Saturday, November 6, 2010
It seems that everywhere I look, I see tired moms. Maybe it's just the groggy lenses I am looking through... But, it does seem that way.
On the one hand, it really makes me feel good to know that I am not the only one that has to give myself a pep talk before swinging my feet out of bed. It makes me feel like I am part of a community of home-front warriors who are tired in the battle, but still going onward.
As I was thinking about this, a friend posted this link...which further verified my thoughts of "We're all tired these days".
It could be this time change thing that is hitting so hard, but--as I told Rey a couple of days ago--"I am so tired of being tired. I can't remember when I didn't feel tired."
My Noah can be a ray of sunshine, but when the forecast is stormy--the house trembles. He's had a few days of storms lately... and by bedtime I am completely drained of every ounce of energy and the prospect of another day similar to that day overwhelms me.
Yesterday, for example was highlighted by numerous (and seemingly unprovoked) meltdowns... the couch also had its own meltdown. Let me explain: Noah (as I mentioned before) has decided clothing is a burden and yesterday afternoon stripped down to his birthday suit. It has turned cold here and it was definitely too cold to be a la naturale. After struggling to get clothes on him, I decided to just switch our space heater on for a few minutes and buy myself some time to brush my teeth before getting the kids together to head over to my aunt's house. About 4 minutes later, I came back into the livingroom to find a column of smoke rising to the ceiling. Noah had pushed the heater over against the couch and now there was smoke rising, red embers in the couch and a big black hole melted into the upholstery. The up-side to this story is we are planning on getting the couches recovered anyway. Some day. But, grrr! Not what you want to find.

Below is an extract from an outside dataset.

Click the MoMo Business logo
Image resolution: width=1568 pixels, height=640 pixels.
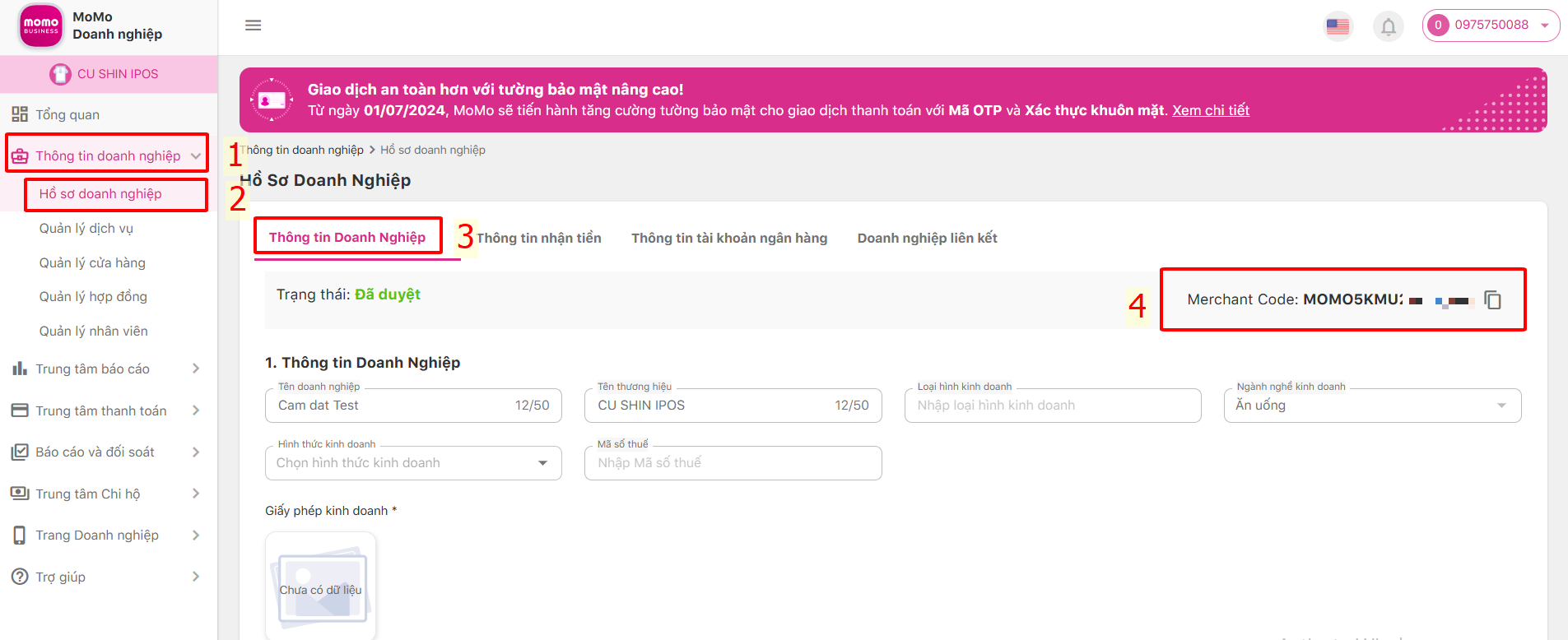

So, I know that my strength comes from waiting on the Lord and clothing myself in His joy. I know that joy comes from choosing what I focus on. I know that focusing on God and His strength, His faithfulness is what will get me through today. In this season of life, I am finding myself too weary to do almost anything that required more brainwaves--such as deep Bible studies. I am not pretending that is correct, but that is honest. So, I am doing what I can to listen worship music or sermons as I do the mundane things, like washing dishes or scrubbing dried banana off the high chair tray. It really does help.
I also know that remembering that what I am doing matters will help me. If I focus on what God has given me and where He has me, rather than chafing in its limitations to my personality and mobility--I can find peace, contentment. If I remember that we are raising up men and women of God, that we are helping to shape lives and guide souls... I will not soon discount my occupation. Reading this helps me to regain focus.
I know that this is a season. A precious season. So even if prying my eyes open and shuffling to the kitchen seems like climbing Mt. Everest today... I can remember that what God is doing in me can only be done this way. And I can pray that what God is doing though me is a good and perfect work in the gifts He has loaned me.
So, my momma friends: I write this not only as a confession of where I am... but hoping that it helps you too. We are amazing in our work, far-reaching in our influence. We may be tired, but we will not give up!